If your business is based in Canada and connected to QuickBooks Online, Dext can extract and publish both GST/HST and PST/QST from your Cost items.
To do this, you must enable secondary tax extraction and select a combined default tax code.
Before you start
To configure Canadian secondary tax settings:
Your Base currency must be set to Canadian dollars
Your Account country must be set to Canada
Your account must be connected to QuickBooks Online
You can check your Base currency and Account country in:
Business settings > Business profile
Important:
Only Admin users can manage tax settings and QuickBooks Online connection settings in the account.
Accountants or bookkeepers accessing a client account act as Admin users by default.
Step 1: Turn on secondary tax extraction
Secondary tax extraction must be enabled for Dext to extract both GST and PST from Cost items.
Go to Business settings.
Select Extraction.
Open the Tax section.
Turn on Extract secondary tax.
This allows Dext to extract two tax amounts from eligible Cost items.
Step 2: Select a combined default tax code
After enabling secondary extraction, configure your default tax code in the QuickBooks Online connection settings.
Go to Business settings > Connections.
Select Manage next to QuickBooks Online.
Open Settings.
In the Tax tab, select one Default tax.
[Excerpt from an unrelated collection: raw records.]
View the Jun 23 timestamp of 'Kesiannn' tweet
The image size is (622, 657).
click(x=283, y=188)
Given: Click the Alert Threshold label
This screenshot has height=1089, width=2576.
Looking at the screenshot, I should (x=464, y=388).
This default tax must be a combined tax code, meaning it includes both:
GST/HST
PST/QST
For example, a GST/PST combined rate created in QuickBooks Online.
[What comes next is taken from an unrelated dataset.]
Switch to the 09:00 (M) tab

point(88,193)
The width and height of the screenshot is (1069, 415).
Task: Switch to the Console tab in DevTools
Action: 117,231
How the combined tax code works
When a combined default tax code is selected:
Dext extracts the total tax amount from the document
Dext assigns the correct GST and PST components automatically
QuickBooks Online records GST and PST separately
This ensures compliance with Canadian multi-rate tax requirements.
When to use line items
Use the Create line items feature if:
A document includes taxable and tax-free purchases
Different portions of the document require different tax rates
Additional taxes (such as liquor tax) are included
Line items allow you to split amounts and apply the correct tax code to each portion before publishing.